こうして二年目は売り上げも増え、私も毎月八万円の給料(役員報酬)を受け取っていました。副業としては十分な金額です。三年目になるとさらに売り上げは増え、私も食べていけるだけのお給料を取れるようになりました。仕事の量も増えたので、もはや片手間では捌けません。それまで本業でやっていたコンテンツ系の仕事を整理し、オフィスを探し始めました。京王線の仙川によい物件を見付け、防音ブースも導入して録音を出来るようにしました。スタッフをアルバイトで雇いました。そして、同時に"声優プロダクション"として看板を掲げる決断をします。

私自身はお客さんの依頼に応えていればよかったのですが、私に付き合ってくれている声優の方たちの希望は、あくまで"声優"として活動することです。これまでも仕事の合間にボイスサンプルを録ったり、営業資料を作ったりと水面下で準備をしていました。出演の仕事が貰えそうなところには、売り込んでいました。それぞれはフリーランスの声優ですが、コトリボイスで彼彼女たちを紹介しているという形です。しかしながら、思うように出演機会は得られません。いい役者がいますよ、という"紹介"ではお客さんにも真剣に取り合って貰えない。本腰を入れてマネージメントに取り組むなら、"声優プロダクション"化しなければダメだと思いました。

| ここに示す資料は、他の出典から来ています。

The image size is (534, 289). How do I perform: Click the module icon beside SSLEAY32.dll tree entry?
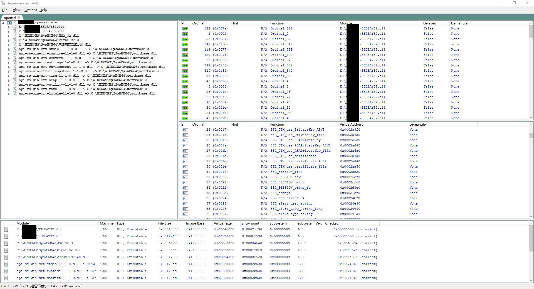(14, 27)
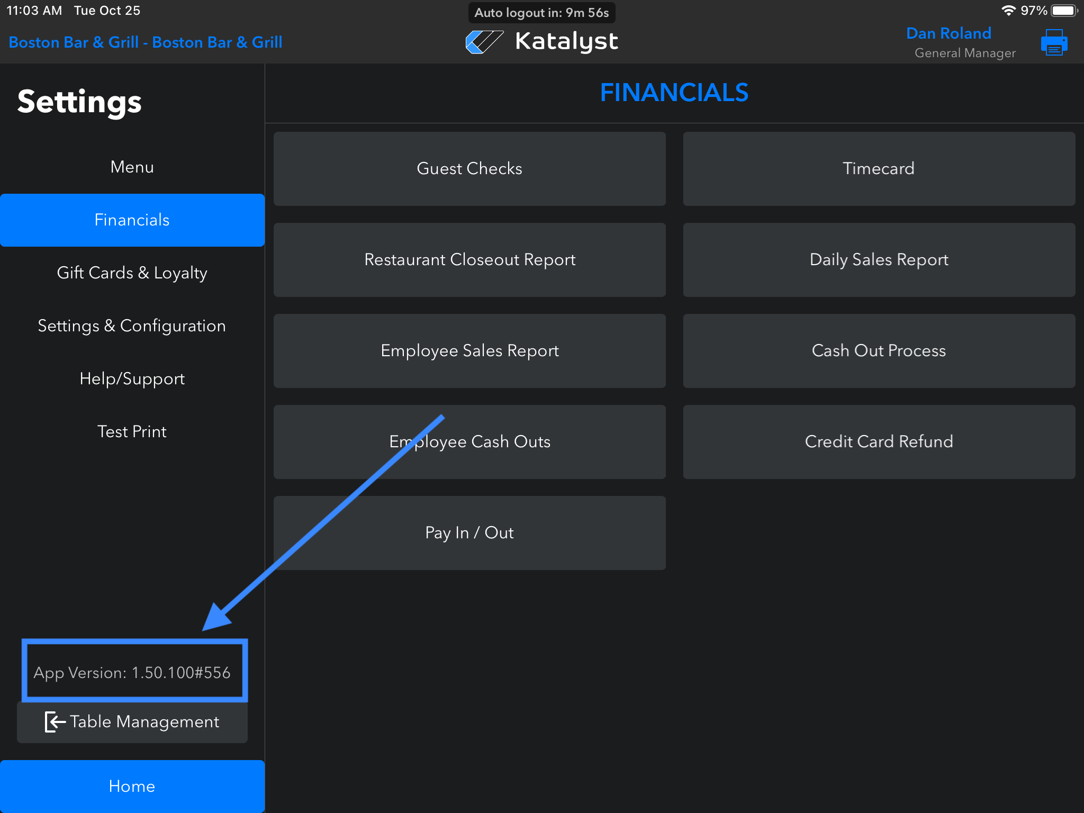Open the Menu settings section

[132, 167]
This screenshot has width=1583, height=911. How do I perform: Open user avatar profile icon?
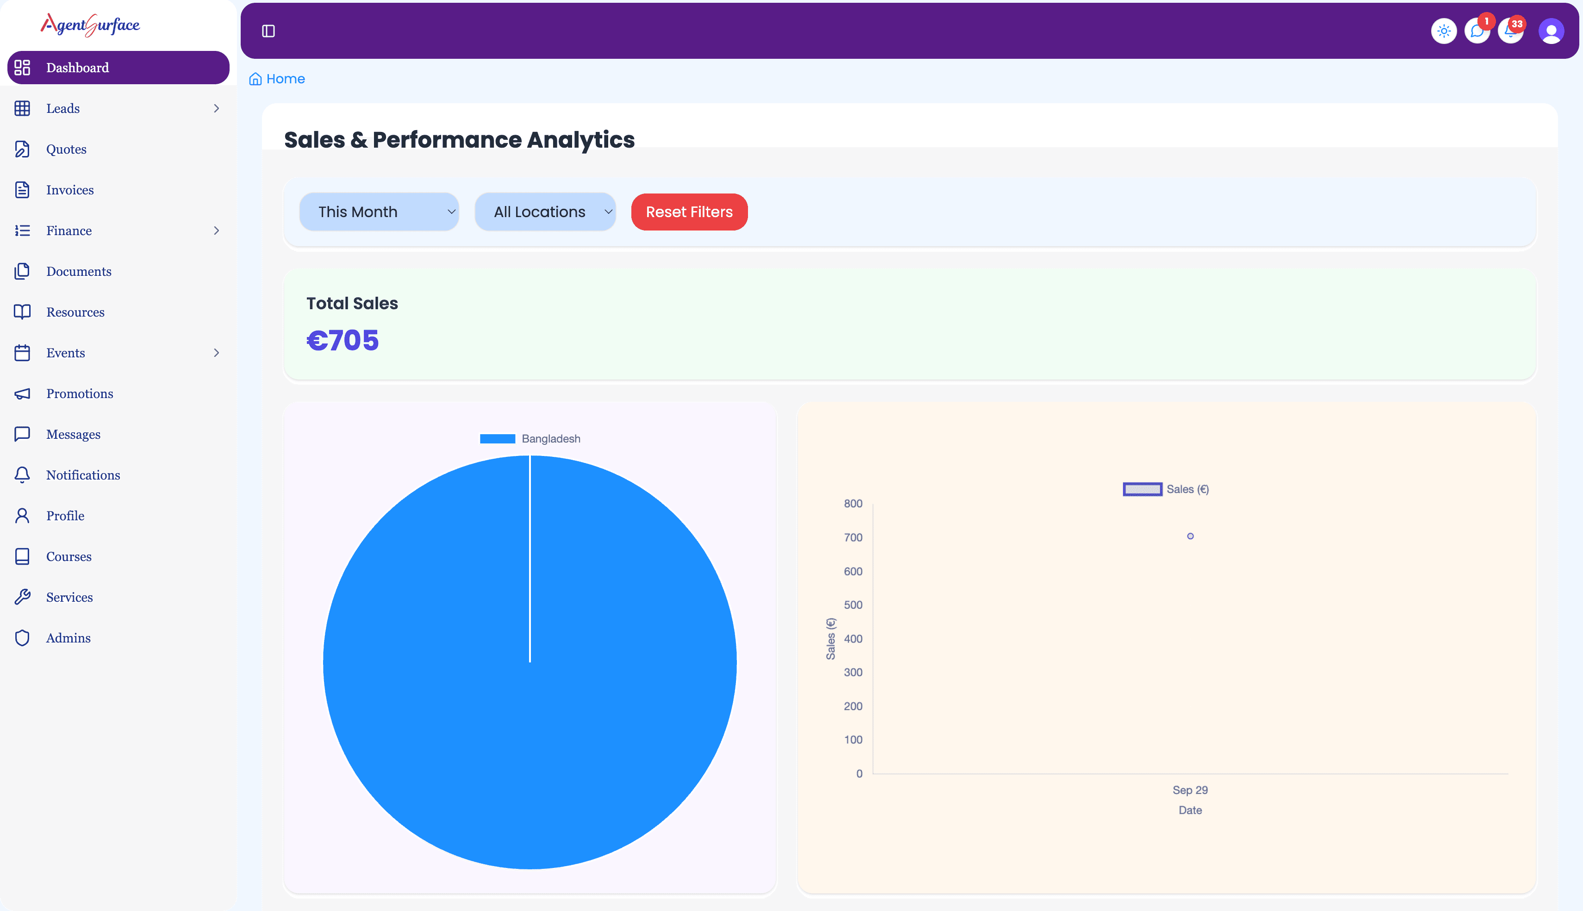1550,31
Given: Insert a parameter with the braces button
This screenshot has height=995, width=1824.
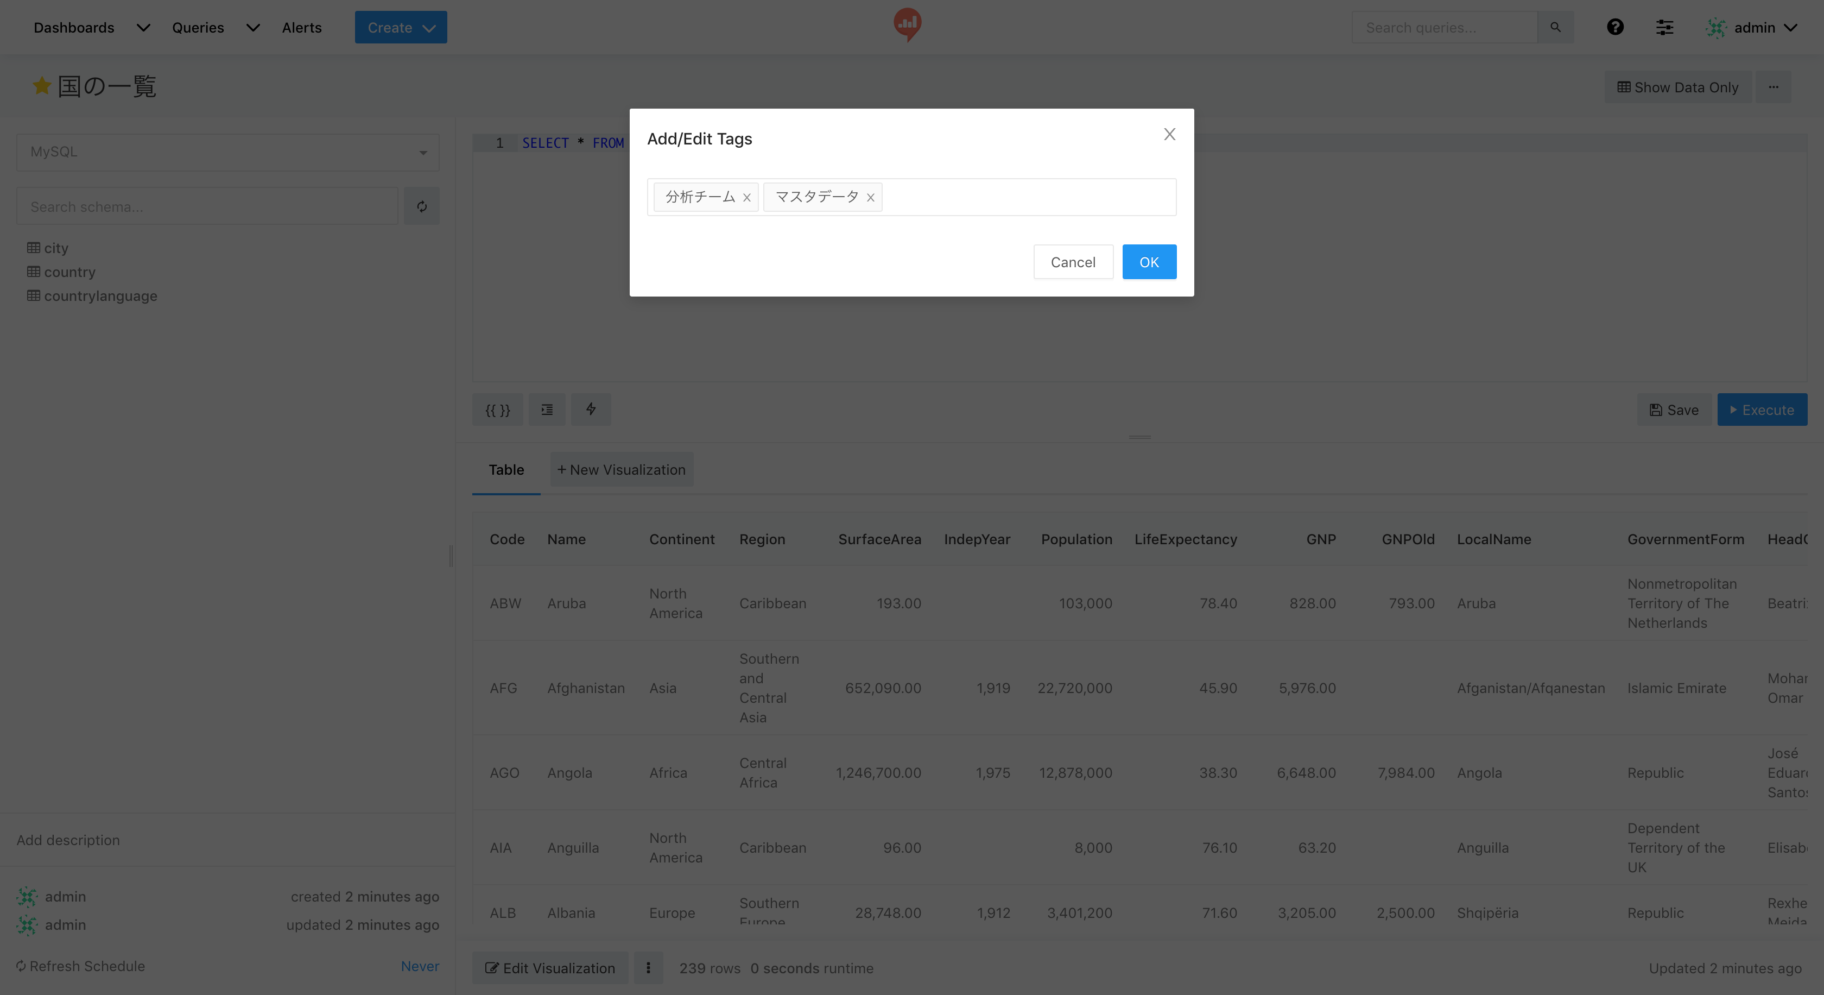Looking at the screenshot, I should [x=497, y=409].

自身のブランドが命の声優の方たちにとって、新興のプロダクションに関わるのは大きなリスクです。大きな事務所に所属していれば、何となく凄い、誰も知らない事務所に入れば、大したことのない声優と周りから見られてしまう、そう考えるでしょう。だから、海のものとも山のものとも知れない"コトリボイス"という看板の下に集まってくれた人たちは、大した決断をしたものです(…いや、違った。所属事務所の看板に頼るような、つまらない役者は一人もいません)とにかく感謝しています。特に笹島かほるには、スタート時から多くの助言と励ましを貰いました。今でも重要な決定時には、顧問としてアドバイスを求めています。キャリアのある彼女の後ろ盾は、コトリボイスが一つの声優プロダクションとして世の中に認められる上で欠かせませんでした。


音声収録の仕事をするために会社を作り、ダメなら2~3年で畳んで個人事業に戻ればいいや、そのくらい気楽に考えていました。会社を作ること自体、大したことではありません。現在は株式会社の設立にあたって資本規制もないので、元手がなくても登記出来ます。行政書士さんに手伝って貰って、株式会社なら二十万円くらいあれば作れるのではないでしょうか。何かやりたいことがあって、その為に"会社"というハコが必要であれば、作ればいいのです。

幸い、お客さんや声優の方たち、地域の人たちにも応援をしていただき、これまで六年近くやって来られました。とっくに私一人の会社ではなく、後は世の中に必要とされる限り勝手に歩いてゆくでしょう。私は淡々と自分に与えられた仕事、リーダーシップを執るのみです。

それでも、会社は単なる"ハコ"です。ツールであり、目的ではありません。この記事の最初に書いたベンチャー企業に私を拾ってくれた方が教えてくれました。経営者としての私の師です。仕事をするために必要なツール。"声優プロダクション"もそうですよね。看板そのものが大事なのではなく、その看板に誰が集まったのか、が大事だと思います。何を成し遂げるために始めたのか、時々は初心に帰るためにも記事を書いています。よろしければ、この先もお付き合いください。